Cuando iniciamos un viaje siempre cobra protagonismo aquel que emprende el camino. Qué hará, cómo estará, qué visitará, donde estará…
Y es cierto, son muchas preguntas a las que responder. Pero en los preparativos de este viaje (como ante otras decisiones de mi vida) he pensado mucho en los que se quedan en casa.
Esos que vuelan conmigo pero desde la distancia. Esos que se emocionan e ilusionan como yo y que viven el viaje como si fuera suyo. Esos que se preocupan y sufren sus propios miedos. Quizás tantos como tú. ¿La ventaja? Ellos no serán quienes tengan que afrontar cada obstáculo y dificultad. ¿La desventaja? Ellos no podrán comprobar y ver con sus propios ojos cómo son las cosas en realidad, no podrán desechar tantos miedos infundados, ni estarán tan preparados como tú (que llevas meses planeando este viaje) para afrontar detendeterminadas situaciones.
Por eso, muchas veces pienso en los que se quedan. Evidentemente no tiene que ser algo que frene tu camino, ni que obstaculice tus sueños, pero sí que me parece importante tenerlos en cuenta. Sin lugar a dudas, ellos forman una pieza muy importante de nuestra vida y, de una forma u otra, han ayudado a que cumplamos nuestros sueños. Entonces, ¿por qué no tenerlos en cuenta?
Como ante tantas situaciones en la vida, poniéndonos en la posición de los demás y dando un poquito de nosotros mismos podemos hacer que las diferentes situaciones y procesos sean más llevaderos. Además, si ellos están bien tú también lo estarás. Y eso te ayudará en tu camino.
¿Y cómo ayudarles? Nada del otro mundo pero que no está de más recordar:
– Haciéndoles parte del viaje.
– Contándoles lo qué vamos a hacer.
– Compartiendo toda aquella información que hemos consultado durante los preparativos y nos ha tranquilizado.
– Enseñándoles dónde vamos a estar y cómo es la realidad más allá de lo que los medios puedan contar.
– Transmitiéndoles todo lo que significa para nosotros el viaje.
– Contándoles cómo estaremos, nos cuidaremos y podremos resolver aquellos imprevistos que surjan.

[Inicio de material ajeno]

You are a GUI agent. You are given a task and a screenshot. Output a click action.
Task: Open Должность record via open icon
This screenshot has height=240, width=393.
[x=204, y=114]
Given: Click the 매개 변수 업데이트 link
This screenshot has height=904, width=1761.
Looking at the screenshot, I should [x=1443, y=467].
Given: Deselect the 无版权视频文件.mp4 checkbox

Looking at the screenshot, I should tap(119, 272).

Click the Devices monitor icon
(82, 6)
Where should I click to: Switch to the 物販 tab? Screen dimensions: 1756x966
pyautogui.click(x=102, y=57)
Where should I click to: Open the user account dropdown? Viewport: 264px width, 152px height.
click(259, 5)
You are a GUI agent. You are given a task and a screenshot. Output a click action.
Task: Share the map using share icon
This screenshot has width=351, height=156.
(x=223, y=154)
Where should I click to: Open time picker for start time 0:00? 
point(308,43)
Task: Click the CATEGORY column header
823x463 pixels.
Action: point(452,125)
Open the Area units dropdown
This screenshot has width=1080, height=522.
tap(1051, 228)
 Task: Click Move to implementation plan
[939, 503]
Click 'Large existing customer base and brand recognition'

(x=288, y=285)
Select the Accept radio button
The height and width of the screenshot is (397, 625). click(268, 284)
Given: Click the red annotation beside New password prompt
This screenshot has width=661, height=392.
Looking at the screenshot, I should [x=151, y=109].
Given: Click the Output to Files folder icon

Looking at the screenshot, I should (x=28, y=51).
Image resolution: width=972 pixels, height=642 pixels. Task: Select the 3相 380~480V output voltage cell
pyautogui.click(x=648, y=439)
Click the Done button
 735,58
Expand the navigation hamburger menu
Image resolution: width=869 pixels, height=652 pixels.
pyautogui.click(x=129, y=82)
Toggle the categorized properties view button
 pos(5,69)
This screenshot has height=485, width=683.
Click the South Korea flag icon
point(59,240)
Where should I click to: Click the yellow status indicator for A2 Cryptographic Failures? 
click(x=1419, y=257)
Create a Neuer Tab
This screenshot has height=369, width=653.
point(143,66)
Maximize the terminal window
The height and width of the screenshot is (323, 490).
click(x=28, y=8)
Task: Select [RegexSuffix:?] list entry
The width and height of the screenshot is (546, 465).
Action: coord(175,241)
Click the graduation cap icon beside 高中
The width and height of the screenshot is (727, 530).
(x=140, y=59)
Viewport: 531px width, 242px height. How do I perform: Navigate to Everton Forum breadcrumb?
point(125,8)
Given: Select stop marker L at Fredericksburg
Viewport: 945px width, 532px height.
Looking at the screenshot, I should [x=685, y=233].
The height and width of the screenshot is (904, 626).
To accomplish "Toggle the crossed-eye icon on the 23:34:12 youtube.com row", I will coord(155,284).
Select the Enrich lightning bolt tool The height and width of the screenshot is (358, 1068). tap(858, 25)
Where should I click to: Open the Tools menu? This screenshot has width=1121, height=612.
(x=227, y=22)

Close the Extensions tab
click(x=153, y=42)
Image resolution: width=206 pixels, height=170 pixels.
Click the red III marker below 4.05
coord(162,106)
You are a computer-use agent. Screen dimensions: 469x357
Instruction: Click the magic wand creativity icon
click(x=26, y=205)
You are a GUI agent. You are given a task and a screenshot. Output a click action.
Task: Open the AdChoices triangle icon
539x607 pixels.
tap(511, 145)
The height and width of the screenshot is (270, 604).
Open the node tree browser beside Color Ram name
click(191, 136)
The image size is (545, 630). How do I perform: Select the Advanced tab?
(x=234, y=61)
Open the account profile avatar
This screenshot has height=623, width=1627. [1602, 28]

– En definitiva, todo aquello que a nosotros nos ha ayudado a dar el paso. A ellos también los tranquilizará.
Por todo esto y mucho más, a los que se quedan GRACIAS:
– Por estar siempre ahí.
– Por vivir esta preocupación por mí.
– Por apoyar mis sueños aunque no siempre sean compartidos.
– Por ilusionaros conmigo.
– Por impulsar mis alas.
– Y por hacerme saber que siempre tendré un lugar a dónde volver.